Just as quickly as the feeling swept over Shindara, it vanished. Shaking himself free of the nausea, he staggered upright and seized the bandit’s arm. Hanzo howled with terror.

“You’re a demon!”

Shindara’s vision blurred. Black ichor leaked from the corners of his eyes and a smile rippled across his face.

“Better to be a demon than a rapist,” his voice slithered.

Shindara twisted the man’s arm until bones snapped in protest. Before Hanzo could squirm free, the air was blasted out of his chest with a kick. Shindara bore down on him.

“You take. You ruin. You destroy.”

He slammed his fist into the slaver’s nose, turning his vision into a white haze. There was no way Hanzo could defend himself.
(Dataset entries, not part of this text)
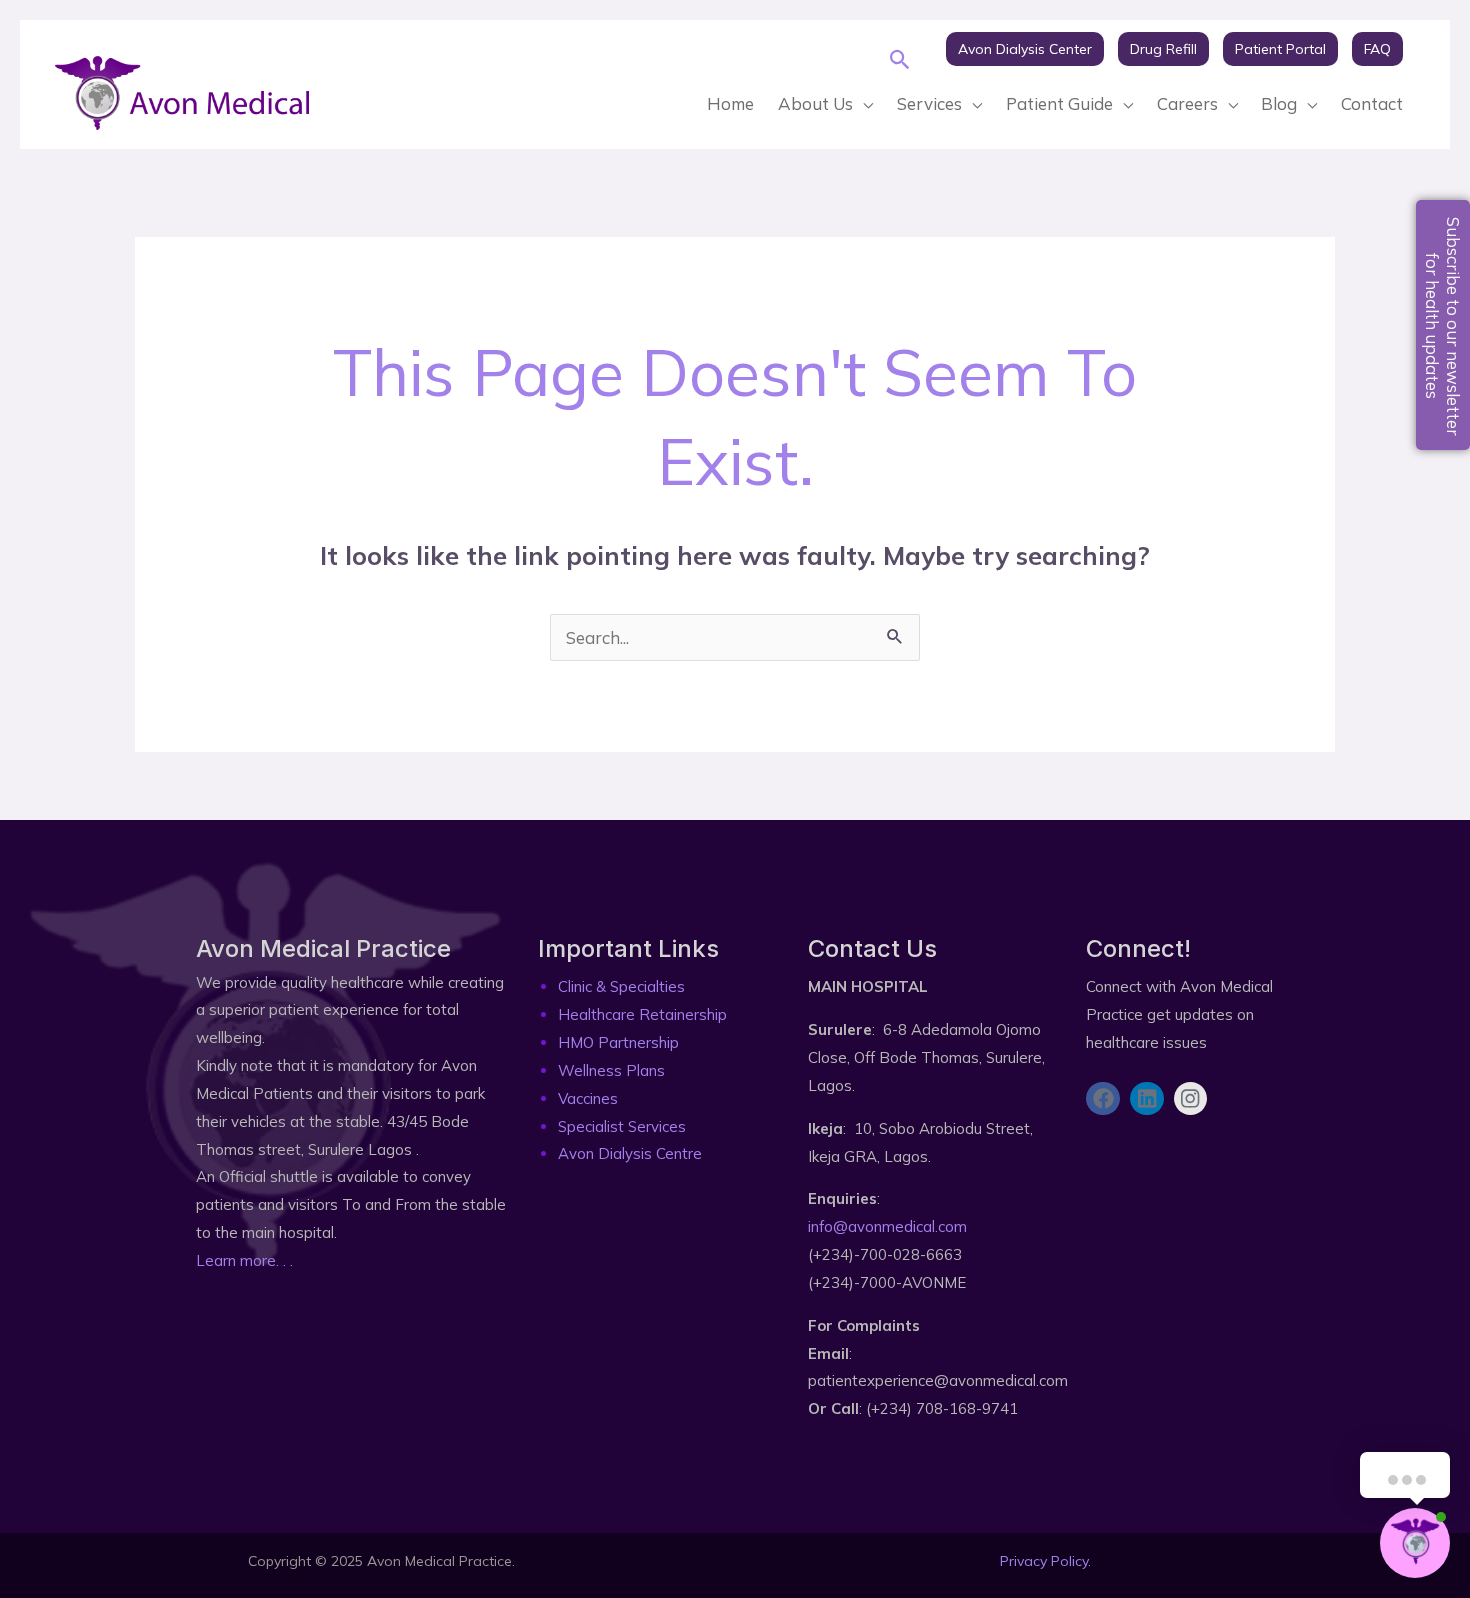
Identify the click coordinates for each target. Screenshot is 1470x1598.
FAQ (1377, 49)
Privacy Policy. (1045, 1561)
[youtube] (944, 78)
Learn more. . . (244, 1260)
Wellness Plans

He flailed with his sword, but Shindara didn’t give any thought to mercy. Mercy was an utter waste of time.

Shindara thought of the mutilated girl he encountered inside the inn, and he wasn’t sure whether he felt more like screaming or throwing up. There was only one way to remedy a situation like this.

“Men like you don’t deserve to breathe.”

In one swift motion, Shindara seized a handful of the bandit’s hair. His arm was taut like iron as he dragged him across the gravel plaza. Without a flicker of humanity on his face, he thrust the rapist’s head into the scum-infested pond.

Running halfway across the courtyard, Mikoto slowed to a stop. She watched as one of the gentlest men she’d ever known gladly drowned another human. She was stunned by the uncontrollable rage he was capable of. Her stomach lurched when she saw the frenzied expression on her friend’s face. On the Abhorrent’s face.